• _Problem statement_
Swap "dialog title bar" for "dialog header" in the data between the lines holding "Image resolution: width=971" and "Looking at the screenshot, I should (17, 40).", inclusive, and write out only those lines with nothing else changed. Leave the pictures out.

----

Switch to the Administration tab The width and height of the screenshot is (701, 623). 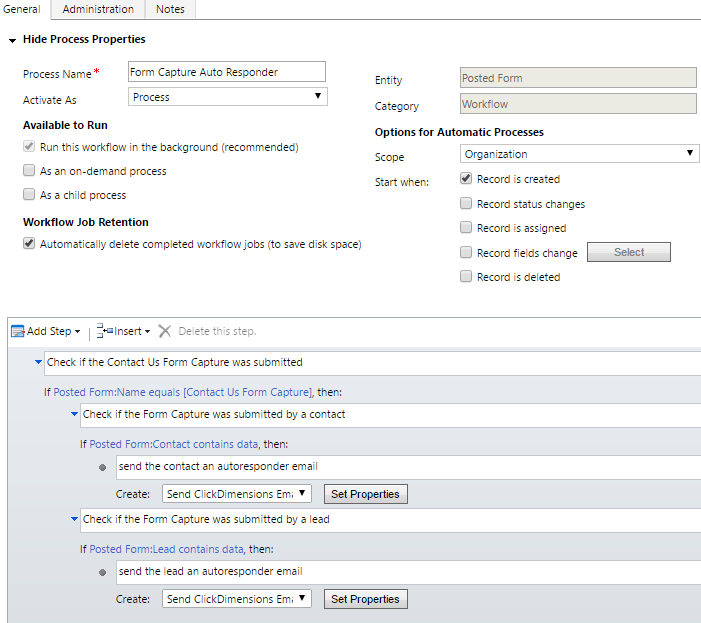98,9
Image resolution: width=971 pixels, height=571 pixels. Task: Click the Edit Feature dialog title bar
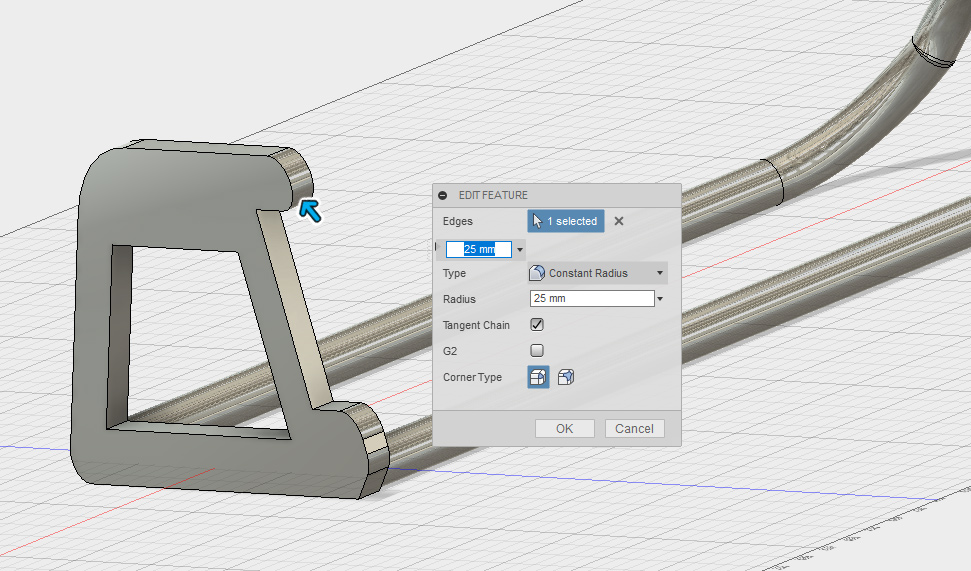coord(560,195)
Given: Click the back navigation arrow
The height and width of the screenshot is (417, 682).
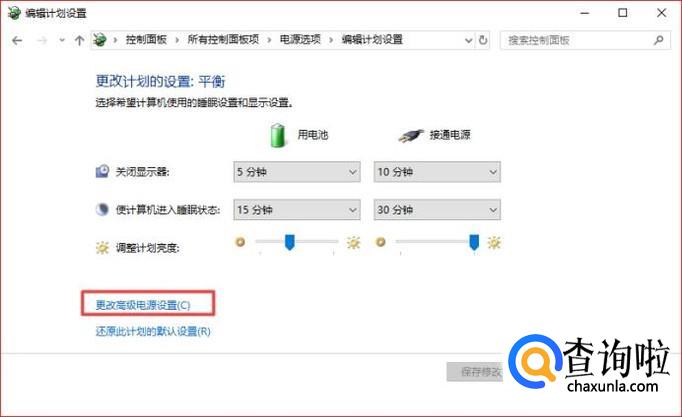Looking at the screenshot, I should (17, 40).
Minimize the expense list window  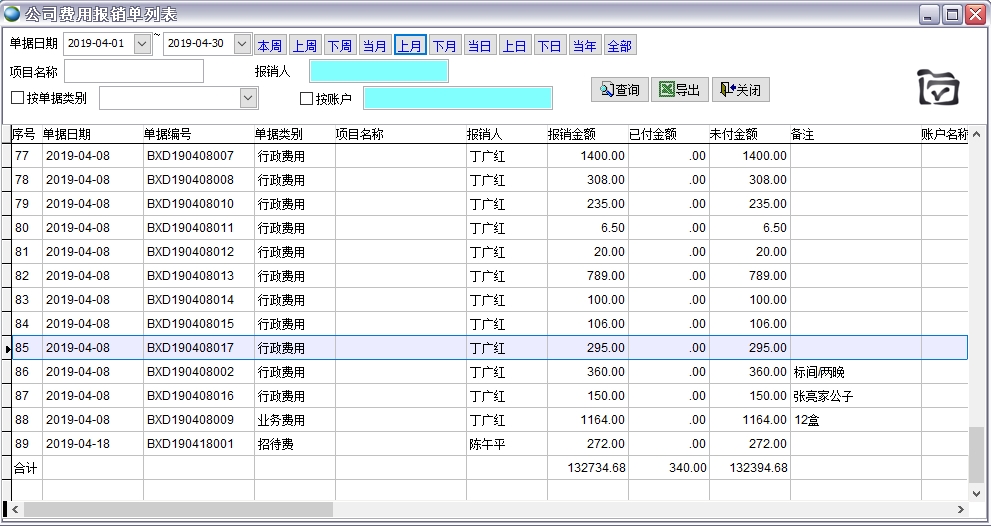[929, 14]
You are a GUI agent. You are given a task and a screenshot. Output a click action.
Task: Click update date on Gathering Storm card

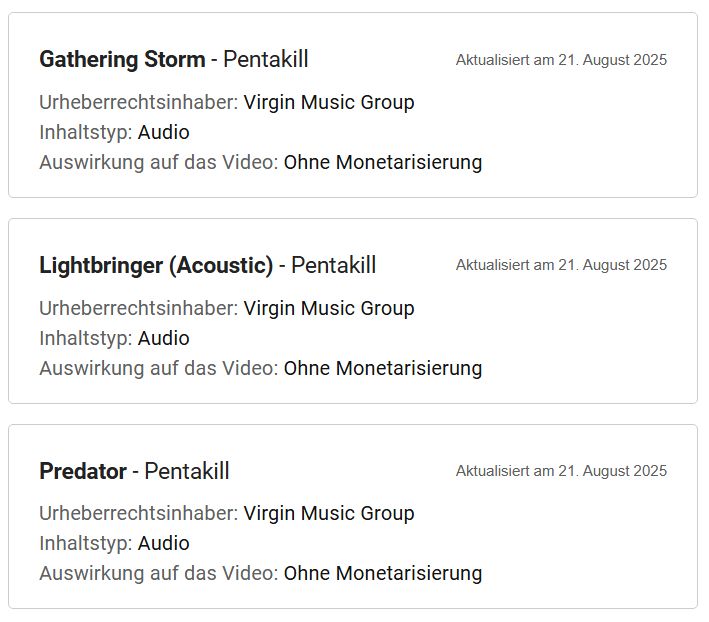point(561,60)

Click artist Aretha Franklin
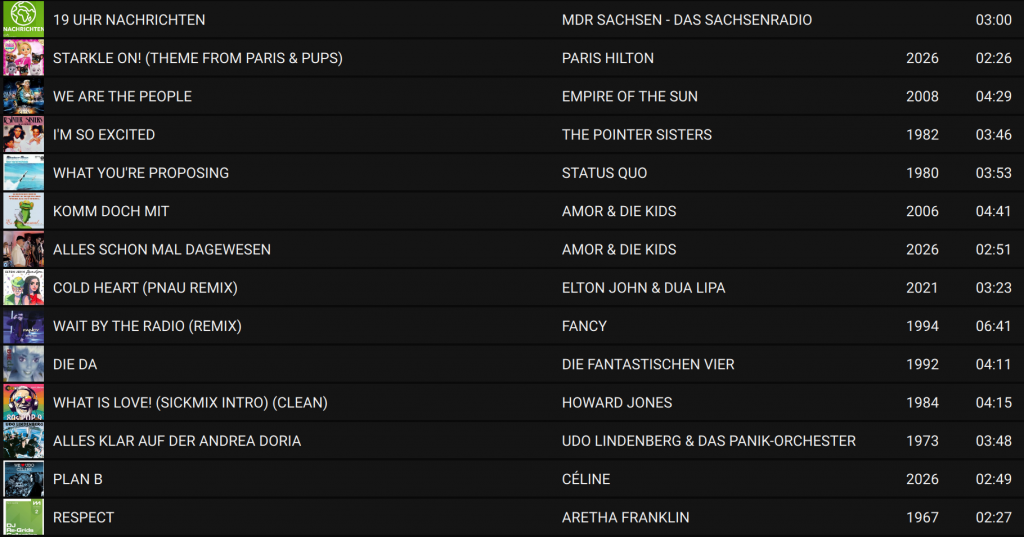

----

• _Right answer_
Image resolution: width=971 pixels, height=571 pixels. Task: Click the Edit Feature dialog header
coord(560,195)
Given: Click the back navigation arrow
The height and width of the screenshot is (417, 682).
Looking at the screenshot, I should (17, 40).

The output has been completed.